2. Issuance of a $285,000 contract to Meridian Institute that was modified to have Meridian determine areas of common ground at the meetings rather than have participants “work as a group to determine areas of common ground.”
3. Meridian’s refusal to keep accurate records of who says what in the meetings, in spite of numerous requests to do so and substantial disagreements over conclusions Meridian is drawing from the meetings.
These circumstances have resulted in a process that is ill-informed, poorly documented and is creating conflict and resentment rather than shared understanding and good will among the participants.
Frankly, it defies logic that the American taxpayer is expected to shell out well over a quarter million dollars for a series of meetings to be left with no record of who said what at those meetings so they can draw their own conclusions or examine the basis for what Meridian Institute and the Forest Service conclude.
We will remain involved in this process in written form so that our contributions cannot be omitted nor misconstrued by Meridian or the Forest Service, but our presence at the meetings will be diminished. We will now discuss the above points in more detail.

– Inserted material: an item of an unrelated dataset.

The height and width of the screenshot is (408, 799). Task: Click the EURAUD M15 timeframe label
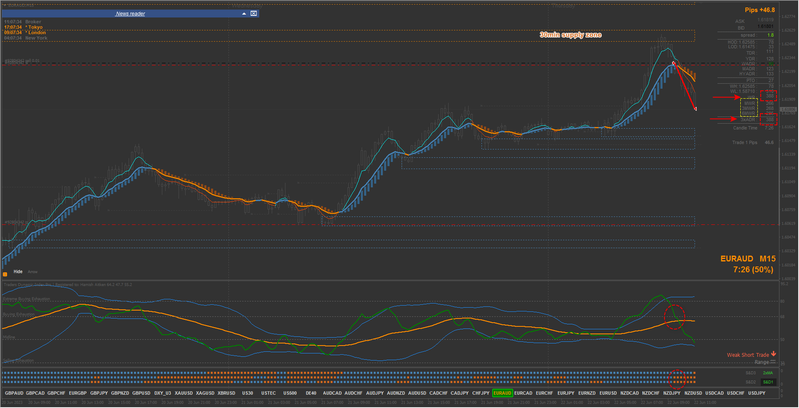point(748,258)
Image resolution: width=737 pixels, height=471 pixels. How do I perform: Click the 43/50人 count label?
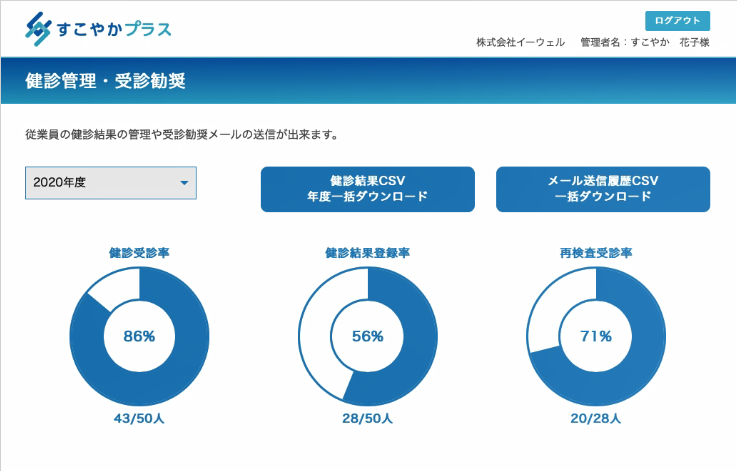click(x=139, y=418)
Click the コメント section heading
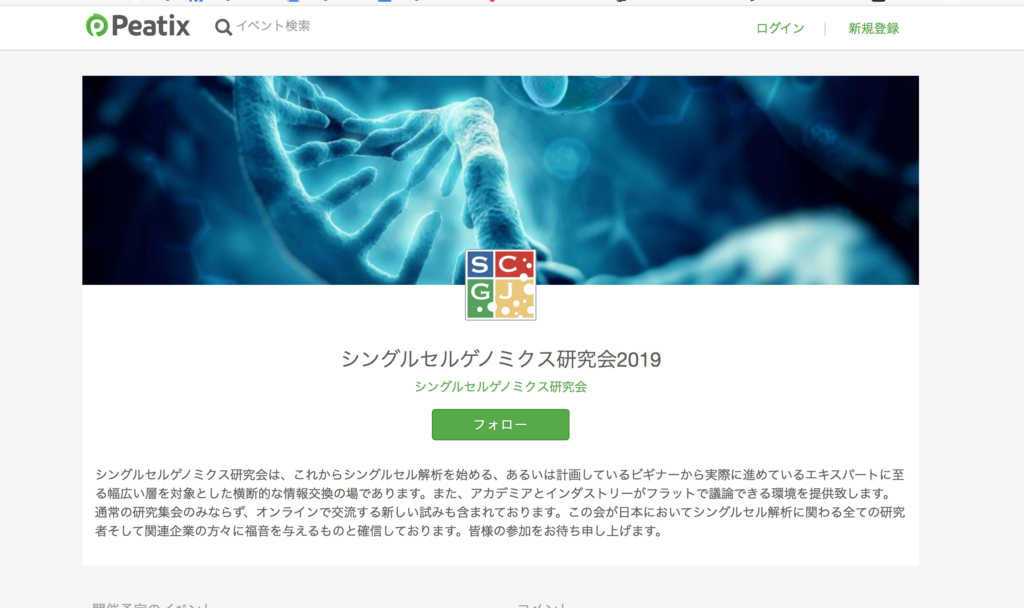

We find that the process is being rushed and that the majority of it has been conducted (some eight meetings since September) prior to the public receiving the requisite Assessment of the Management Situation (which was finally posted April 16). This was needed so participants could intelligently discuss the current situation, what changes may be necessary and how best to make them.
Instead, the cart has been before the horse as the process has entertained wildly unrealistic proposals that ignore the current situation and the legal and scientific sideboards within which the Forest must be managed. This is causing a widening gap between folks who have set a portion of their self-interest aside to advocate for fish and wildlife and those advocating for their self-interest and personal uses of the Forest.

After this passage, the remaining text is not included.